The African Slavery



             From the beginning, they seized Africans and shipped them to Europe to be sold as servants and objects of curiosity to households (Obadina pp). Today, in the Portuguese port of Lagos, where the first African slaves landed in 1442, the old slave market now serves as an art gallery (Obadina pp). In 1472, the Portuguese sailed southeast along the Gulf of Guinea and landed on the coast of what became Nigeria, then other Europeans followed (Obadina pp). These Europeans found people of varying cultures, some lived in villages, others lived in towns ruled by kings with nobility and courtiers, similar to their own medieval societies (Obadina pp). Relations between Europe and Africa were economic, and European merchants traded with Africans from trading posts established along the coast, exchanging items such as brass and copper bracelets for products such as pepper, cloth, beads, and slaves – "all part of an existing internal African trade" (Obadina pp). Long before European slave buyers arrived, domestic slavery and trading in humans was common in Africa (Obadina pp). Black slaves were captured or bought by Arabs and then exported across the Saharan desert to the Mediterranean and Near East (Obadina pp).

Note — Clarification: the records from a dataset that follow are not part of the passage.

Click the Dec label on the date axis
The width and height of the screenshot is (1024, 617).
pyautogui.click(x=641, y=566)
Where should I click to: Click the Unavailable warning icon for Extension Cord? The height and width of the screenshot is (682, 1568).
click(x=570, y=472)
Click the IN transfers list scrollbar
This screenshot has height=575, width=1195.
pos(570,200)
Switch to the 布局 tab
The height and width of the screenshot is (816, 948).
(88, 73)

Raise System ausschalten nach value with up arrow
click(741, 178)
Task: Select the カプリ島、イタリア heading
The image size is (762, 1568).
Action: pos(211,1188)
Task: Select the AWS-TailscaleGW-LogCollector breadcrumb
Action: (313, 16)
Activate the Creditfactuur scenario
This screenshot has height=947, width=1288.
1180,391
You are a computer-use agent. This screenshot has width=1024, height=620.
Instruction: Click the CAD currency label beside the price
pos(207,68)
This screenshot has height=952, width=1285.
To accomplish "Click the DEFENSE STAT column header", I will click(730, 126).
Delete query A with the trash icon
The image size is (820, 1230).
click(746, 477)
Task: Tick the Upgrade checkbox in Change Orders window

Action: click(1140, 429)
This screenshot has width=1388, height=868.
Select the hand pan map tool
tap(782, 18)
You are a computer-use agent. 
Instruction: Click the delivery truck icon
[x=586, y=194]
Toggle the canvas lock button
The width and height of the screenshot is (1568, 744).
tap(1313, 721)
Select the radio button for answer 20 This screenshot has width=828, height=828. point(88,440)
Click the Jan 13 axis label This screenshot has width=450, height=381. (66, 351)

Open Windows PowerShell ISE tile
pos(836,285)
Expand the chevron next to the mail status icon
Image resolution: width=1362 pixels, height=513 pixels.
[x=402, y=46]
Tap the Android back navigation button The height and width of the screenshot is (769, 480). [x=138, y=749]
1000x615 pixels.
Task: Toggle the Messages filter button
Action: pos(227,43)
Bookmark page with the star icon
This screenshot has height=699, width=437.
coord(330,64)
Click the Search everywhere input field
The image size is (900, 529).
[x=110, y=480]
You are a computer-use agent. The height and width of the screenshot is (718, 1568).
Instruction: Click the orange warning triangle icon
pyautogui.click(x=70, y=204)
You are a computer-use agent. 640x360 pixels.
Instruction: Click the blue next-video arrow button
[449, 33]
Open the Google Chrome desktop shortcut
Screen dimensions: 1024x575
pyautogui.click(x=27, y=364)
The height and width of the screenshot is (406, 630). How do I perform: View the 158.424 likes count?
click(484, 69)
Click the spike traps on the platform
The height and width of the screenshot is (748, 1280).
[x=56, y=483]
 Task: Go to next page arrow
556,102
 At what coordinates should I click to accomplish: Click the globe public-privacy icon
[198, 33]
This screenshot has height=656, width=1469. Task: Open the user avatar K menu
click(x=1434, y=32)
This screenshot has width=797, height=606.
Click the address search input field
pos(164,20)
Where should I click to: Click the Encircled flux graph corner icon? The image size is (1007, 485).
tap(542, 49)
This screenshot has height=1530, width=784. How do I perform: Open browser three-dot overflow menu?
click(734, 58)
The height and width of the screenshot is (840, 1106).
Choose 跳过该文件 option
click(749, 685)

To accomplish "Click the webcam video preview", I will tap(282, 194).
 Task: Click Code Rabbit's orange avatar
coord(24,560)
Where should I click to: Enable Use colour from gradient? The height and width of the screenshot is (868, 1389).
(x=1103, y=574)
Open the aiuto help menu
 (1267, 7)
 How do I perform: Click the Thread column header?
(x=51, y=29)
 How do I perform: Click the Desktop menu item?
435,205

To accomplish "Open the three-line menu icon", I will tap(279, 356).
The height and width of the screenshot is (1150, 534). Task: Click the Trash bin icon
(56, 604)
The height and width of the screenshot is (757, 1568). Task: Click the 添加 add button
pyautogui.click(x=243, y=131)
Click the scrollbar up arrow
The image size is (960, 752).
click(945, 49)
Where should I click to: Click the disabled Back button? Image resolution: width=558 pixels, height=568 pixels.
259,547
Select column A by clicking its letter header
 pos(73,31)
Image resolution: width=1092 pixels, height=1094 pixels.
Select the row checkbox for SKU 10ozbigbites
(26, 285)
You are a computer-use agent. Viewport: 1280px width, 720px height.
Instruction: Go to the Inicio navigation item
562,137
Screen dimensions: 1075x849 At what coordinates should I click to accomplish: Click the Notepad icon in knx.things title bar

             When Spaniard Christopher Columbus discovered for a New World for Europe, the find proved disastrous for both the "discovered" people but also for Africans, and marked the beginning of a triangular trade between Africa, Europe and the New World (Obadina pp). As slave ships, mainly British and French, took native Africans to the New World, they were initially taken to the West Indies to supplement the local Indians who had been all but exterminated by the Spanish Conquistadors (Obadina pp). Beginning as a trickle, the slave trade grew to a flood from the seventeenth century onwards, and Portugal"s monopoly was broken during the sixteenth century when England, France and other European nation entered the trade (Obadina pp).